Procedural Refinement by LLM-driven Algorithmic Debugging for ARC-AGI-2
A new neuro-symbolic technique combines LLMs with formal debugging to solve complex AI reasoning tasks.
A team of researchers has introduced a novel neuro-symbolic framework called Abduction-Based Procedural Refinement (ABPR) that significantly improves how large language models (LLMs) debug and repair code. The method addresses a key weakness: LLMs often rely on "plausible reasoning" for fixes, which can fail on complex tasks. ABPR instead integrates an LLM with a meta-interpreter grounded in Udi Shapiro's Algorithmic Program Debugging (APD) theory. This system materializes a program's execution into compact, declarative, tree-structured traces, creating a formal foundation for stepwise procedural refinement.
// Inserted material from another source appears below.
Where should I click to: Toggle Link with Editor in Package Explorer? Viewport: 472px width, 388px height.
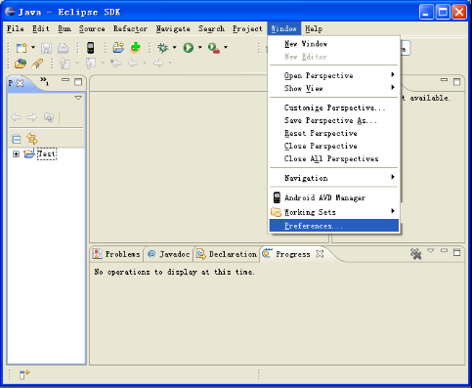(32, 139)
The researchers evaluated ABPR on the demanding ARC-AGI-2 benchmark, which tests strong abstraction and algorithmic reasoning. They used Prolog as the target language due to its declarative semantics, which are well-suited to APD. Remarkably, when paired with Google's Gemini-3-Flash model, ABPR achieved a Pass@2 score of 56.67%. This performance is notable because contemporary LLMs typically underperform in Prolog, highlighting the method's ability to overcome model limitations through structured reasoning.
This work represents a meaningful shift towards integrating classical formal methods with modern neural models. The resulting system is more auditable and reliable than conversation-based code repair, as the debugging process becomes an explicit, traceable procedure. It demonstrates that coupling LLMs with symbolic reasoning engines can unlock new capabilities in complex program synthesis, moving beyond the black-box nature of pure LLM approaches.
- ABPR combines an LLM (Gemini-3-Flash) with a formal algorithmic debugger based on Udi Shapiro's APD theory.
- The system achieved a 56.67% Pass@2 score on the challenging ARC-AGI-2 benchmark using Prolog.
- It creates auditable, tree-structured execution traces for stepwise repair, moving beyond LLM "plausible reasoning."
Why It Matters
This hybrid approach makes AI code generation more reliable and auditable for complex, real-world software engineering tasks.